The effusive, eccentric associate of Carlyle, Herschel, Ruskin, Rossetti, and Tennyson, Julia Margaret Cameron earned the admiration of her eminent colleagues when she took up the camera at age fifty. Characteristically Victorian in her intense idealism, Cameron sought to portray the noble emotions, mythological figures, and ancient heroes dear to her heart. She pressed her friends and family to pose in tableaux vivants that may seem sentimental today, but she also took portraits so vivid and psychologically rich that they are timeless.

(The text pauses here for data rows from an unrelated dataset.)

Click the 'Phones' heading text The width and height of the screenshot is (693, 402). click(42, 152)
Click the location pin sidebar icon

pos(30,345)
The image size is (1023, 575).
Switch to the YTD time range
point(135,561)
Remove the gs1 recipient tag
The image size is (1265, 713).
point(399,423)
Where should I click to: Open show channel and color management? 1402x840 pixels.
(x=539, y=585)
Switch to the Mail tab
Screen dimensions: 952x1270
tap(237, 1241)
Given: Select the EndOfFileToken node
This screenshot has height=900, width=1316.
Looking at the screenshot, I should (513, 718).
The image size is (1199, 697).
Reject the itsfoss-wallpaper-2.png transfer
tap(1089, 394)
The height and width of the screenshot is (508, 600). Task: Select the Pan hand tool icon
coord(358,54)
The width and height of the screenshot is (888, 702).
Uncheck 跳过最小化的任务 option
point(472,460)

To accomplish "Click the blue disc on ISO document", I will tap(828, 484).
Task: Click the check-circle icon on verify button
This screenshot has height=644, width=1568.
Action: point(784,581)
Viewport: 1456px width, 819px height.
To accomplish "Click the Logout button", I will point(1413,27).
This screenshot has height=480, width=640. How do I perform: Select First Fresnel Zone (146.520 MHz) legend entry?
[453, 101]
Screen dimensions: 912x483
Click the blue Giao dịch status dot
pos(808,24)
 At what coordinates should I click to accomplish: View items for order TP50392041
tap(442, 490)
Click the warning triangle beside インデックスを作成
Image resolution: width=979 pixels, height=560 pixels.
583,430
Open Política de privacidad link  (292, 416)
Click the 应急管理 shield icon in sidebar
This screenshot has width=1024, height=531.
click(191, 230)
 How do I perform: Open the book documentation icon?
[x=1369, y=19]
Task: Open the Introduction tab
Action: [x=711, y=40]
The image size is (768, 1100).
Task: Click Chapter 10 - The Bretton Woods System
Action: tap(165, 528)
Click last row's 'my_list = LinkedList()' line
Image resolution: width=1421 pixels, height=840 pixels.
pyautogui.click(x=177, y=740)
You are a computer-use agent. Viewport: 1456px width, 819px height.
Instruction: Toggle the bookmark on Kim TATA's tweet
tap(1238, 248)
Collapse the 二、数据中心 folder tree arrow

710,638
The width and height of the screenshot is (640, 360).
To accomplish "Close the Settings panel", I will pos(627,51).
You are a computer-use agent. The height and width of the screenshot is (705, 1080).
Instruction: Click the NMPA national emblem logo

Cameron made more than twenty portraits of her favorite niece and namesake, Julia Jackson, to whom she gave this unmounted proof print. She never portrayed Julia as a sibyl or a saint but rather as a natural embodiment of purity, beauty and grace. Spared the usual props and costumes, the twenty-one-year-old sitter here seems bodiless, an ethereal spirit afloat like an untethered soul.
This poetic image depicts the woman who was the model for the beautiful Mrs. Ramsay in "To the Lighthouse", Virginia Woolf's great novel of 1927. In 1882 Julia Jackson Stephen gave birth to Virginia, who grew up to resemble her mother and, in 1926, to write the first book on her great-aunt's photographs.